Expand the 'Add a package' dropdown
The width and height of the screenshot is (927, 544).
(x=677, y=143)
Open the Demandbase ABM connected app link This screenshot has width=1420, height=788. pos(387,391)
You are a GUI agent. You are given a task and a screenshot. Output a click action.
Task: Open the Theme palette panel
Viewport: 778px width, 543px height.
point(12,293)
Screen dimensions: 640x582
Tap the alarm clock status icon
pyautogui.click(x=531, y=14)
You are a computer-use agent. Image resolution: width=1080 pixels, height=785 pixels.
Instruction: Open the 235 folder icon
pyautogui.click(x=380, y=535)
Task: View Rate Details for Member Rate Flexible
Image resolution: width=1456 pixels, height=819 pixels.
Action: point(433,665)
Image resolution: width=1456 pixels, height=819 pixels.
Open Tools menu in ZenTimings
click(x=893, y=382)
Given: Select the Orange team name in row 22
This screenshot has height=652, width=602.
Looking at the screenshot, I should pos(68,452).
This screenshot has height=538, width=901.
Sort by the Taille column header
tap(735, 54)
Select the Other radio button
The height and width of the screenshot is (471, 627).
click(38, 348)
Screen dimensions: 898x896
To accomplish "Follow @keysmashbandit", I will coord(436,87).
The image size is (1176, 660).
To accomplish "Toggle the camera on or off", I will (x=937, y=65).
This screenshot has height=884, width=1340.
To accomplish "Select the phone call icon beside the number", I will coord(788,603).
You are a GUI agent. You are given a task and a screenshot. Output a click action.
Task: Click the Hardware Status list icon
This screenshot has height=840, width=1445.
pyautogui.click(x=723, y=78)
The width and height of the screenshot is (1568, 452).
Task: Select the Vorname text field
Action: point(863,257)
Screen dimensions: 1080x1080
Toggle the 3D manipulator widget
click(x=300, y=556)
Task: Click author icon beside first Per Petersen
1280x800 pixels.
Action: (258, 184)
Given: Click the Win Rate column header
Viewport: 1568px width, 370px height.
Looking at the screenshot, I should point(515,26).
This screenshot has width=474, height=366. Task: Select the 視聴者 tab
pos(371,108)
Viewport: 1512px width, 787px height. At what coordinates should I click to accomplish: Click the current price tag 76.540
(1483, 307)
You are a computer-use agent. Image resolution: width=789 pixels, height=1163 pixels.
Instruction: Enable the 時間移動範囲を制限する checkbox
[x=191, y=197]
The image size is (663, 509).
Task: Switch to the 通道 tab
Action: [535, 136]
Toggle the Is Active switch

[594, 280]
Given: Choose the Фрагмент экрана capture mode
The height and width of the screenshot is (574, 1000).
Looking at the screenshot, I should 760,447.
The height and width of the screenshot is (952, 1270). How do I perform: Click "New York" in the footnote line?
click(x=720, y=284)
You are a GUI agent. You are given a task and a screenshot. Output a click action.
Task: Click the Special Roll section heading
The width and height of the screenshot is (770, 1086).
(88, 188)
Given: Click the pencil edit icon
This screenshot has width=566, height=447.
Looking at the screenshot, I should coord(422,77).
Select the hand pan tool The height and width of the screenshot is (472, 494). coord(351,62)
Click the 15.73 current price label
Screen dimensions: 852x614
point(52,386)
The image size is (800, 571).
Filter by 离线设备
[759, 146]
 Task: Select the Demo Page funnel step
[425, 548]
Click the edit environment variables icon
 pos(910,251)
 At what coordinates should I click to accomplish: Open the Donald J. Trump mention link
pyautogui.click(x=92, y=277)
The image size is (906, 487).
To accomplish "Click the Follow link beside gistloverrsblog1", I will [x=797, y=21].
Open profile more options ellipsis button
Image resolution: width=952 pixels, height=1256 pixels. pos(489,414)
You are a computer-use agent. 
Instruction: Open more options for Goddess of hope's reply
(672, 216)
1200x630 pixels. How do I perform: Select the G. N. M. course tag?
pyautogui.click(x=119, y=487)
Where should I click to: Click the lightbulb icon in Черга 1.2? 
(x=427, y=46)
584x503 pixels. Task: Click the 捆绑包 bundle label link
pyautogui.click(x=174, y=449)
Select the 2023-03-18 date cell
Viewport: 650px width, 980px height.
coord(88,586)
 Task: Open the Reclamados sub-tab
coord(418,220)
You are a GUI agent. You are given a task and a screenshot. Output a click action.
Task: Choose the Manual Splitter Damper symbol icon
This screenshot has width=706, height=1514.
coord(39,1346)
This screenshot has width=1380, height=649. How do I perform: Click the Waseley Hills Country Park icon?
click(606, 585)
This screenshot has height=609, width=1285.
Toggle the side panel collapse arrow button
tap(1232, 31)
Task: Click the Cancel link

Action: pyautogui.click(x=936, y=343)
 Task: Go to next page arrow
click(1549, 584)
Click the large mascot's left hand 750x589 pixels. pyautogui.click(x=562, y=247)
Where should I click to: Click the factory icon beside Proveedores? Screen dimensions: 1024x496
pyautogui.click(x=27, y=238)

============================================================

▶ Work to be completed
Search the preceding listing for "Choose", then copy every line that holds it.

▶ Answer space
Given: Choose the Фрагмент экрана capture mode
Task: Choose the Manual Splitter Damper symbol icon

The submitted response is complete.